> **EXERCISE DETAILS**:
Scan the entries below for the word "gothicart" and copy every line where it turns up.

[Entries taken from a collection]

== Segment start ==

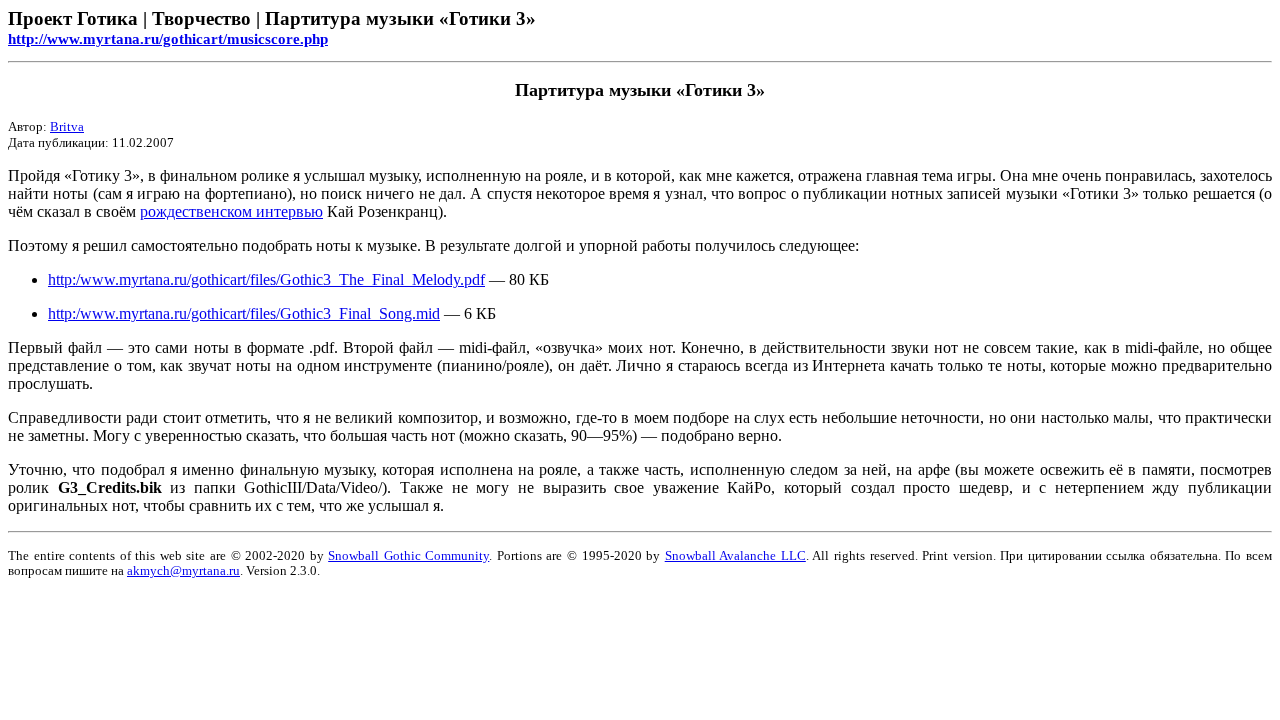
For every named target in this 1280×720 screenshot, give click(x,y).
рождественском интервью (231, 211)
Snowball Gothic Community (408, 556)
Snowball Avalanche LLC (735, 556)
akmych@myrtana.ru (183, 571)
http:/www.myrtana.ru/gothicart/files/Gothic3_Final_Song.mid (244, 313)
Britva (67, 126)
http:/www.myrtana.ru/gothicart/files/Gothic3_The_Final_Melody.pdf (266, 279)
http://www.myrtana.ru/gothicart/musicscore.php (168, 38)
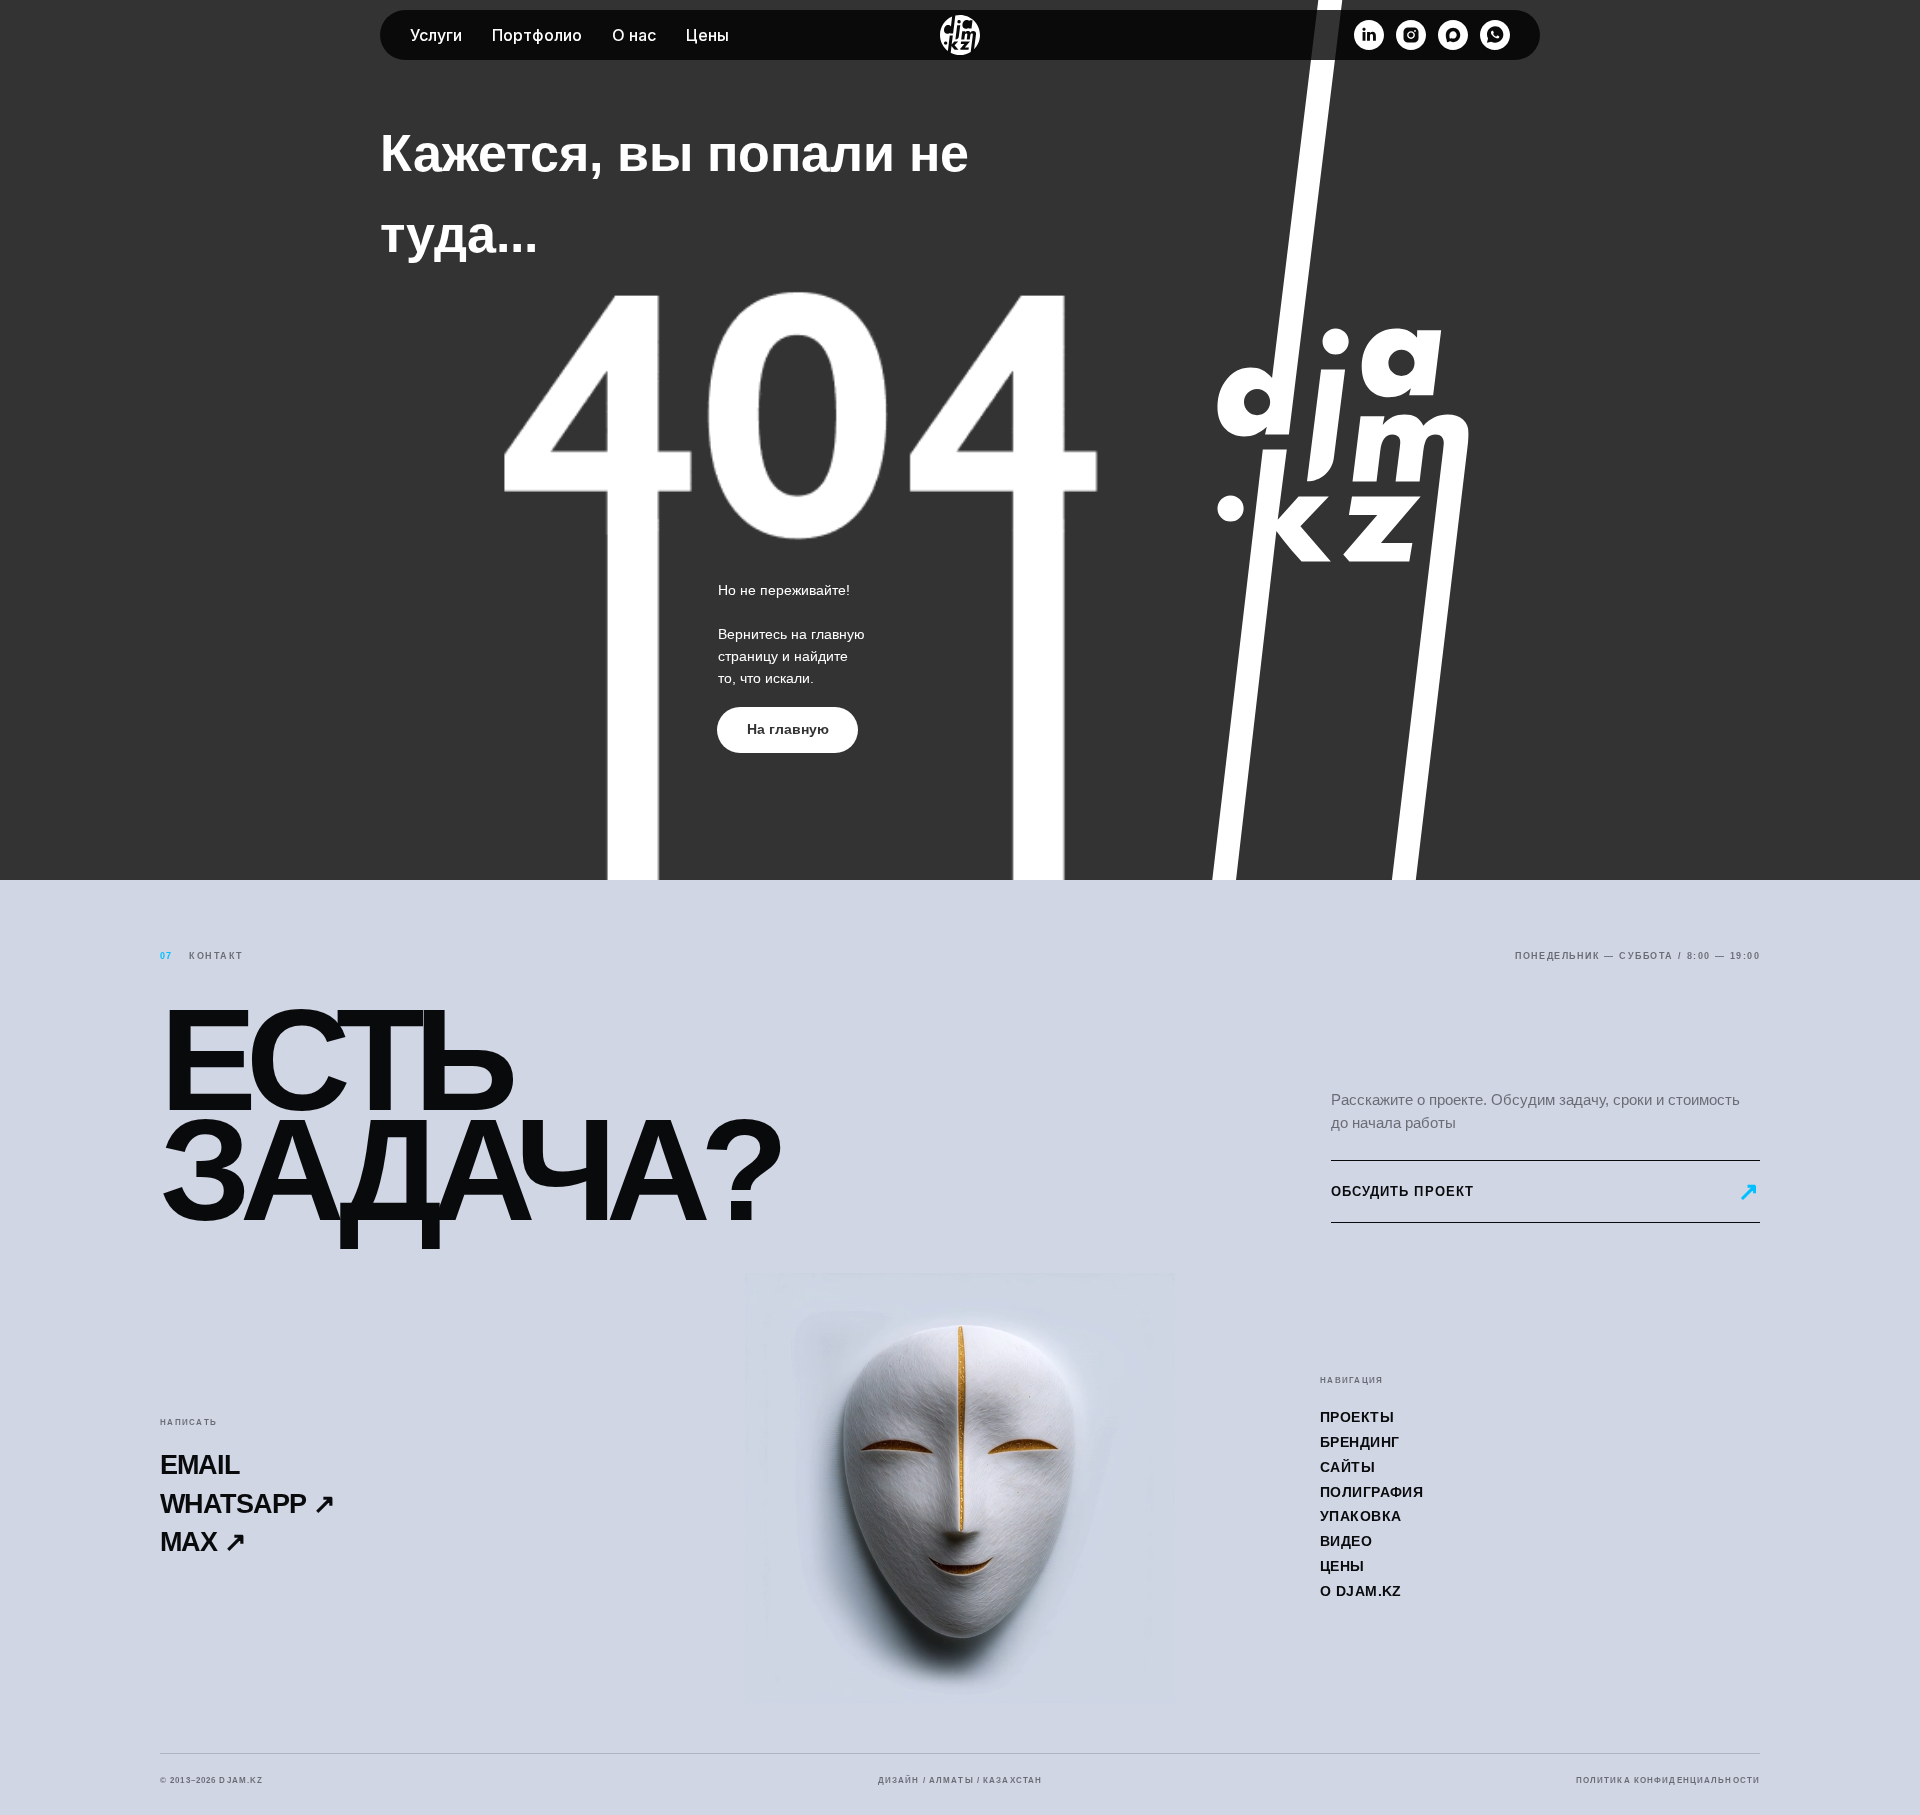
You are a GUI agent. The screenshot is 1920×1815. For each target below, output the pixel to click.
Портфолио (537, 35)
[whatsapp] (1495, 35)
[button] (1545, 1191)
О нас (634, 35)
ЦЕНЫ (1342, 1566)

== Segment end ==

> **ANSWER AREA**:
http:/www.myrtana.ru/gothicart/files/Gothic3_Final_Song.mid (244, 313)
http:/www.myrtana.ru/gothicart/files/Gothic3_The_Final_Melody.pdf (266, 279)
http://www.myrtana.ru/gothicart/musicscore.php (168, 38)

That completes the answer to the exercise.